─── Supplied records ───

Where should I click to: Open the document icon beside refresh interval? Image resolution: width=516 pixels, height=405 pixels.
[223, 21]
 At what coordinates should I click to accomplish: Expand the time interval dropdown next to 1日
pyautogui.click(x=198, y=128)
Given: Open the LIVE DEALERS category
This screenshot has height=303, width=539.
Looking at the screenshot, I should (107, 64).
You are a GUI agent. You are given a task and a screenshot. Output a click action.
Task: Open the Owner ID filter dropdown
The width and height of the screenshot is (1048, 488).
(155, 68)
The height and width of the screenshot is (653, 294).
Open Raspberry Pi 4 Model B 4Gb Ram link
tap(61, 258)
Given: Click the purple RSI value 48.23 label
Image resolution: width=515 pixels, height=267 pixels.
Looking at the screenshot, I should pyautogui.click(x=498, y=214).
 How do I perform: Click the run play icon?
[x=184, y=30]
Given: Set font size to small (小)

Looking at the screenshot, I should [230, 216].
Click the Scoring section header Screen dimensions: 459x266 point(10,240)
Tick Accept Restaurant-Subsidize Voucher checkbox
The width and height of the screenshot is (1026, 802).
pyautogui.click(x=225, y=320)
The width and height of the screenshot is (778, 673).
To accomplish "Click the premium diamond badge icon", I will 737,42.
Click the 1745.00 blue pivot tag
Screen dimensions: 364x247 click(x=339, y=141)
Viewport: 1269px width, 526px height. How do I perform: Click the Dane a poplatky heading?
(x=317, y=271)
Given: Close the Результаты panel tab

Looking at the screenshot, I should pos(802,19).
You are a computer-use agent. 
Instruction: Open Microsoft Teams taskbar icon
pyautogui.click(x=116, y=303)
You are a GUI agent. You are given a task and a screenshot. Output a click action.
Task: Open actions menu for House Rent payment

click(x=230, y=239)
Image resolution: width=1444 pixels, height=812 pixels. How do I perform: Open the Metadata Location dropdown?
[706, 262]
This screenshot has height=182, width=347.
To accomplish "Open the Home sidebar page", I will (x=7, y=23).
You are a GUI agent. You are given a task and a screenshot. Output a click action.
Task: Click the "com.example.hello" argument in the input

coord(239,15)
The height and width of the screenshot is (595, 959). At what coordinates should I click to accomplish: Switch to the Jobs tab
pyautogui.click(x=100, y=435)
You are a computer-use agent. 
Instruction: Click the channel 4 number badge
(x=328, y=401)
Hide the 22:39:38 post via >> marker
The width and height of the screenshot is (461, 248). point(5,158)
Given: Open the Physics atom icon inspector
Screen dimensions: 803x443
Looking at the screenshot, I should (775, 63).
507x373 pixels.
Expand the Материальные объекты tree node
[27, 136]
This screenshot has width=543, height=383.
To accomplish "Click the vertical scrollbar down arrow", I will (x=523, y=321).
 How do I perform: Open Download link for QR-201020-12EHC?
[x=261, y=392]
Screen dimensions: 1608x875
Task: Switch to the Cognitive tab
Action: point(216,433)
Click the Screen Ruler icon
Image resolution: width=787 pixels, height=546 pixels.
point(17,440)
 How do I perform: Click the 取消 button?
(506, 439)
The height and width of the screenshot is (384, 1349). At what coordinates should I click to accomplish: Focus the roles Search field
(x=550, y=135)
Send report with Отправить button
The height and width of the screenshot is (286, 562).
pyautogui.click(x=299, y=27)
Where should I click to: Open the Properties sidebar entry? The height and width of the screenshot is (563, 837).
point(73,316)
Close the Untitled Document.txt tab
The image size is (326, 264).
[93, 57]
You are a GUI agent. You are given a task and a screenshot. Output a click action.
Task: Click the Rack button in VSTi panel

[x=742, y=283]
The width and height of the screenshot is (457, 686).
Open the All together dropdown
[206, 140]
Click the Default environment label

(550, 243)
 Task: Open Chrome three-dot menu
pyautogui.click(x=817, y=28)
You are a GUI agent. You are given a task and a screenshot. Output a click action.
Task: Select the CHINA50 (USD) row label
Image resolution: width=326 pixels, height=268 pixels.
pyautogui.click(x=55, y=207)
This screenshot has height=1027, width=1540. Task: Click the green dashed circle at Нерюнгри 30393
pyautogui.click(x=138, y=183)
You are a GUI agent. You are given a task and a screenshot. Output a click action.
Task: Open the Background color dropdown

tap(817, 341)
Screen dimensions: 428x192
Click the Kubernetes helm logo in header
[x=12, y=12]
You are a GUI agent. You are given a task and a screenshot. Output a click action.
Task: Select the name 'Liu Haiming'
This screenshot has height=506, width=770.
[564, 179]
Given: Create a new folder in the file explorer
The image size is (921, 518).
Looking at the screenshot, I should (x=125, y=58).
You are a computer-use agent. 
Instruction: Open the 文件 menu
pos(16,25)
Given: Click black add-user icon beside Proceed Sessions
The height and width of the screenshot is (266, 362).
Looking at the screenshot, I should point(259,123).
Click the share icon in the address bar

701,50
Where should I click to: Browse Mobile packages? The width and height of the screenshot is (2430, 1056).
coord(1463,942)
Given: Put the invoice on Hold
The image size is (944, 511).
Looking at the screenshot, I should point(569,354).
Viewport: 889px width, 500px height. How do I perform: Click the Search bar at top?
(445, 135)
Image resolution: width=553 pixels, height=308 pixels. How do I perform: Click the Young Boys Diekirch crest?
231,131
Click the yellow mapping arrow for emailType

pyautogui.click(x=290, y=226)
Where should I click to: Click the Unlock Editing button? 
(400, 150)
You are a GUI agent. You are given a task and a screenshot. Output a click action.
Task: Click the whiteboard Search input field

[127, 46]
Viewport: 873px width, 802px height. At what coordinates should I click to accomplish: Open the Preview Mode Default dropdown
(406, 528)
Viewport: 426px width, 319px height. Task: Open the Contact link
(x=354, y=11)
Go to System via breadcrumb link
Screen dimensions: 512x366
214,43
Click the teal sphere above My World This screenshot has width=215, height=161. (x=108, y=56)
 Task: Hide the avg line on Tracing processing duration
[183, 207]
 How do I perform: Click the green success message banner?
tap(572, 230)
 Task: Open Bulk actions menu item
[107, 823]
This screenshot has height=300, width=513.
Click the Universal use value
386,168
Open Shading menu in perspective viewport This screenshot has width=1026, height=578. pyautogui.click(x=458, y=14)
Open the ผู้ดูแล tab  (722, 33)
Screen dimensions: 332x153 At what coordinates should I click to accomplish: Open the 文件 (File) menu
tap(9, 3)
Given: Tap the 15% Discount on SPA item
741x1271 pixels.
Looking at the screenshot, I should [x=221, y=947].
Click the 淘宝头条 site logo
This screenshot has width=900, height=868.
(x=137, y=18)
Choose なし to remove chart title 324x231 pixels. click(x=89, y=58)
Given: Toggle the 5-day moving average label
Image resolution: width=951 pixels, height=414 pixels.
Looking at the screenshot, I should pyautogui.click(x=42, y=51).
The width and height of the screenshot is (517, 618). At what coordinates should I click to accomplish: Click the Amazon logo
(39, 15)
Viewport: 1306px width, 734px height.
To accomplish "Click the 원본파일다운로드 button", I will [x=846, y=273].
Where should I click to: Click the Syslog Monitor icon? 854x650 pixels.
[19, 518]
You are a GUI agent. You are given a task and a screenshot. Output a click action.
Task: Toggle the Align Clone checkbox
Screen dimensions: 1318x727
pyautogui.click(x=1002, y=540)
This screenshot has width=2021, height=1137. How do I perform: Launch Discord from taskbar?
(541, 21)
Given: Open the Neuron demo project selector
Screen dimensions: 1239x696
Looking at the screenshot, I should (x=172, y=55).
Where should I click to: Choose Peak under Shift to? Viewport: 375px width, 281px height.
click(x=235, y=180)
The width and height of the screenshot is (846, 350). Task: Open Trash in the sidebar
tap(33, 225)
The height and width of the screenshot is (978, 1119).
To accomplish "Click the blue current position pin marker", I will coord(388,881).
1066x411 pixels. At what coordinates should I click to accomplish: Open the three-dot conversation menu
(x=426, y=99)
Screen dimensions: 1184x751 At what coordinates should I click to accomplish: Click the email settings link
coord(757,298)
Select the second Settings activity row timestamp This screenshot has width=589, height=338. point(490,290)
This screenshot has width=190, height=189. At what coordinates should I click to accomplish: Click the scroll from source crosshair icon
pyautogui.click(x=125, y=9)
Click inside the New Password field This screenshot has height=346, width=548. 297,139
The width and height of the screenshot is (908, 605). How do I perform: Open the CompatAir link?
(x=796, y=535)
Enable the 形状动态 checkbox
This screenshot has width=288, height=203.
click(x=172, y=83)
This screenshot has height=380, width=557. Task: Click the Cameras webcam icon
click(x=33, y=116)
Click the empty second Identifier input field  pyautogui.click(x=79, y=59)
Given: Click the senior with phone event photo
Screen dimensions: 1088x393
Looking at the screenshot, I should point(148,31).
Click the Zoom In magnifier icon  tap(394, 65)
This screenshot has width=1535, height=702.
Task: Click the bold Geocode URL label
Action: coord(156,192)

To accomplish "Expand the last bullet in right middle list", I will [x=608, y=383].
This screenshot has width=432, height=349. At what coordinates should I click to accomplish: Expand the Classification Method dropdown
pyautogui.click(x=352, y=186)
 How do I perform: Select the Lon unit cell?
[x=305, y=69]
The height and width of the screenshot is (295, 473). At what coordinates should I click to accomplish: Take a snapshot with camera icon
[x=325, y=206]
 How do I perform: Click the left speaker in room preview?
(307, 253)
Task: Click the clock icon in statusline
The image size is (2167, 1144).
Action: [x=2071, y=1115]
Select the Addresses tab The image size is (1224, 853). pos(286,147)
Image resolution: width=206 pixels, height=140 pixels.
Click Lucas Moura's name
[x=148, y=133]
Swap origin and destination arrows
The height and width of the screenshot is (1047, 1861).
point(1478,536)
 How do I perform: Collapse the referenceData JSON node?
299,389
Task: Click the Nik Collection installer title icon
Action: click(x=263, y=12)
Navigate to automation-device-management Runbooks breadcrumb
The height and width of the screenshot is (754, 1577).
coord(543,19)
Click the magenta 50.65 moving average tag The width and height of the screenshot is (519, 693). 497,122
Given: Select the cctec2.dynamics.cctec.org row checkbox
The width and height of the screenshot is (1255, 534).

───

*What is asked*
Repeat the entries above word for word, starting at the line containing "Where should I click to: Choose" and ending at the line containing "(x=426, y=99)", with both of those lines included.

*Exercise output*
Where should I click to: Choose Peak under Shift to? Viewport: 375px width, 281px height.
click(x=235, y=180)
The width and height of the screenshot is (846, 350). Task: Open Trash in the sidebar
tap(33, 225)
The height and width of the screenshot is (978, 1119).
To accomplish "Click the blue current position pin marker", I will coord(388,881).
1066x411 pixels. At what coordinates should I click to accomplish: Open the three-dot conversation menu
(x=426, y=99)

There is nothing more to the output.